¿Quién no se manchó alguna vez las manos y la ropa comiendo mamón a la salida del colegio? Qué tentación ver aquellos racimos que, colgados de la rama de un árbol, exhibía el vendedor de frutas, quien usaba un sombrero blanco de tela embonado hasta la nariz, camisa desabrochada con solo dos botones, pantalón cogepuerco y abarcas con suela de llanta de camión, y esperaba la salida de los estudiantes para venderles la deliciosa fruta.
Un peculiar chasquido se sentía al enterrarle la uña para romper la áspera corteza verde que al abrirse mostraba una especie de mota de algodón, color amarillo intenso, como yema de huevo de gallina criolla.
La pulpa suave y traslúcida, de sabor agridulce, se derretía en la boca al chuparla o ‘mamarla’ (se dice que de ello deriva su nombre). Nos cuidábamos de no pasarnos las manos por los ojos después de haber comido mamón, pues había la creencia de que el contacto con la corteza producía una afección de la vista llamada ‘ceguera’.
Con la semilla blanca y redonda que quedaba luego de chupar el mamón hacíamos una guerra entre amigos.
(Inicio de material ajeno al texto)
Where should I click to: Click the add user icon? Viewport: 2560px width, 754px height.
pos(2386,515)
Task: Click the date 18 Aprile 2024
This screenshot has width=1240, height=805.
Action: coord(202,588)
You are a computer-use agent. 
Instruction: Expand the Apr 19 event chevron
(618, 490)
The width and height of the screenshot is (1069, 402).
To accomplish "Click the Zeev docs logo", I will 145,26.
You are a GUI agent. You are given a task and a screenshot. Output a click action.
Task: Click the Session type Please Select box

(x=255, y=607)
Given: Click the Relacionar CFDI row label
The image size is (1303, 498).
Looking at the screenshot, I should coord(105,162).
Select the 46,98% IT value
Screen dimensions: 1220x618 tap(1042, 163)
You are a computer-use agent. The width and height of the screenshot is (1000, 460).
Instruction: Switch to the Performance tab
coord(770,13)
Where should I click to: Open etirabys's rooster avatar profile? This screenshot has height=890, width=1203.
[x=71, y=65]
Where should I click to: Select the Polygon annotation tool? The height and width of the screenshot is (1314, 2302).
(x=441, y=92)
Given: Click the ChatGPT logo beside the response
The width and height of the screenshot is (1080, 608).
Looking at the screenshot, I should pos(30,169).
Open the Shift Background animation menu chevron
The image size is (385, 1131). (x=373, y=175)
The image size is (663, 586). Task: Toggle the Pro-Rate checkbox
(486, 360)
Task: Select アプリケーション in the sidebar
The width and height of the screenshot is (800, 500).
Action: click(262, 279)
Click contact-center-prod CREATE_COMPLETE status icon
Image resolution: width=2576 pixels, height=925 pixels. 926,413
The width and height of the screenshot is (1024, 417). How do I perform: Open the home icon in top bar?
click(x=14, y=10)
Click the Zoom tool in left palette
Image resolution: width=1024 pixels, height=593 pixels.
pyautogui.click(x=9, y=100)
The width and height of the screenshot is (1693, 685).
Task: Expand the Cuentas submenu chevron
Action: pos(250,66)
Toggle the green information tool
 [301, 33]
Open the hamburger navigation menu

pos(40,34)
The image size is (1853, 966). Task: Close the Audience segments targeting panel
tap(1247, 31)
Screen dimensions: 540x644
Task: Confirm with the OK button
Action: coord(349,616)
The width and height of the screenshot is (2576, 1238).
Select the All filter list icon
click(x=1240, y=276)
A un lado de los mamones, en una ponchera de aluminio toda abollada, había una fruta hoy poco conocida –el martillo– fruto del loto sagrado o loto indio (Nelumbo nucifera), hierba acuática y planta sagrada en la India, que simboliza divinidad, fertilidad y riqueza.
Su fruto verdoso, en forma de copa cónica, parece una regadera llena de pequeñas cavidades que albergan las semillas. El martillo es la afamada ‘faba aegyptiaca’ de los romanos, que puede germinar hasta después de 30 siglos.
Cuando nos llevábamos a la boca aquellas semillas, nunca imaginamos que fueran tan famosas y tuvieran tanta historia.